Matter can be so small as to need a microscope to see it, or as large as the entire universe. In either case, it can undergo two types of change.

Understand, think, investigate...

1 The text says that scientific knowledge is the work of many people. Name two of those people and search the Internet for other scientists whose work was used to advance science.

2 Round table. Given the properties of scientific knowledge, explain why horoscopes are not scientific knowledge.

3 What is the origin of scientific knowledge? What do we do if a hypothesis fails?

4 Discuss whether the statement ‘everything in the world is in constant change’ is true or false.

5 Indicate whether the following changes are physical or chemical and why: an object falls, we crumple paper and then burn it, we dissolve salt in water, a cloud forms, fruit ripens.

■ Physical changes

If we raise the temperature of a piece of iron until it melts, we still have iron. At the beginning it was in a solid state and afterward it was in a liquid state. It is the same when an ice cube melts.
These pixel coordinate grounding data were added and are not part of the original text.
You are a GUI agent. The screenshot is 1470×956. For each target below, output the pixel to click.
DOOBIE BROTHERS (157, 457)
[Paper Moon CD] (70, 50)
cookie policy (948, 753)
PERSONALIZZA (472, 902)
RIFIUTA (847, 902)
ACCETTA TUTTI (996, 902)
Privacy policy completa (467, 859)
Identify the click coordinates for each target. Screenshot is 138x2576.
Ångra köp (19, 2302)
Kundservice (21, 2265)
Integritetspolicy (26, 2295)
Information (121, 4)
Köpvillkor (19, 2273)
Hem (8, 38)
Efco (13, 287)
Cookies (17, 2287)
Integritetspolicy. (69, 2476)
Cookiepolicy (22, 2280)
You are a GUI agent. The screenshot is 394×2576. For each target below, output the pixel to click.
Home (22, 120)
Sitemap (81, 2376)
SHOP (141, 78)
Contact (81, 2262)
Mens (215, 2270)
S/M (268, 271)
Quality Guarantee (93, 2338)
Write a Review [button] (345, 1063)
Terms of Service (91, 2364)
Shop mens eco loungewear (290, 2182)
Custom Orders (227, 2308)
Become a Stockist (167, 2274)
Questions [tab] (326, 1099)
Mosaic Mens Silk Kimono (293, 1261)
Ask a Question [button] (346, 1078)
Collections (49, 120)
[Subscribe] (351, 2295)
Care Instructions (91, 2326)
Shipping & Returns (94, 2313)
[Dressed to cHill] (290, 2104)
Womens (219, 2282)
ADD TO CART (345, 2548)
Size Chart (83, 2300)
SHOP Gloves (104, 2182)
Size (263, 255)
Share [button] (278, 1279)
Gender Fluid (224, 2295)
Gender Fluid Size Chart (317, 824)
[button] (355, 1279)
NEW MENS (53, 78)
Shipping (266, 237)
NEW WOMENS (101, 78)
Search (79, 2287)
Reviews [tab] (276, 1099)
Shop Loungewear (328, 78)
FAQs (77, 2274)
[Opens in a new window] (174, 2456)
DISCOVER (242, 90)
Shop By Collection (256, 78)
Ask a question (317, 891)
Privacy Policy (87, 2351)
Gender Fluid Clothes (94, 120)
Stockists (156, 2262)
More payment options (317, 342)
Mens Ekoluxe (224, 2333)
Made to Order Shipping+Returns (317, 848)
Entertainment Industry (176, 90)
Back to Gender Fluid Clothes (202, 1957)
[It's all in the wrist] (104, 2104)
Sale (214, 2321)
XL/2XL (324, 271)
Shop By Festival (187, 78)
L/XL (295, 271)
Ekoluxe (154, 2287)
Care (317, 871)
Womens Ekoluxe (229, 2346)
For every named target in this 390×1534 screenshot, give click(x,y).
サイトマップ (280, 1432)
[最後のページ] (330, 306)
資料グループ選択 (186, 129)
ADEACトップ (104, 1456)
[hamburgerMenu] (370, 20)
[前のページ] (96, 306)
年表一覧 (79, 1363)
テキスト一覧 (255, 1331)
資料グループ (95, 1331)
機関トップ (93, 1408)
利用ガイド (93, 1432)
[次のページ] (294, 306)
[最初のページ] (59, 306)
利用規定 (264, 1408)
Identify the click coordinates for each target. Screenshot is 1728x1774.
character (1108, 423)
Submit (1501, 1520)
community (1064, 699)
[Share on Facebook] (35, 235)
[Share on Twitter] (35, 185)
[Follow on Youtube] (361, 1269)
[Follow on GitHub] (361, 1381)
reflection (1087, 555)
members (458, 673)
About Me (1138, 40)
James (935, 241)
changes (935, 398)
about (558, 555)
Physical changes are those in which after the change, we still have the same substance.

■ Chemical changes

However, if we leave a piece of iron in the open air, it will eventually rust and the final substance is different from the original.

Chemical changes are those in which the substances at the end differ from those at the beginning.

Normally, chemical changes are accompanied by physical changes that help us recognise them. For example, a gas emission, colour change or bubbling.

Physical and chemical changes: examples

Iron melts when it reaches a temperature of 1 540 °C. When this happens, a new substance is not formed, but the substance does change state. This is a case of a physical change. When there is a change of state, these cases are physical changes.

However, when iron rusts, it forms a new substance, iron oxide, with very different properties. Unlike iron, iron oxide is not a good conductor of electrical current for example. These cases, in which the final substances differ from the originals, are chemical changes.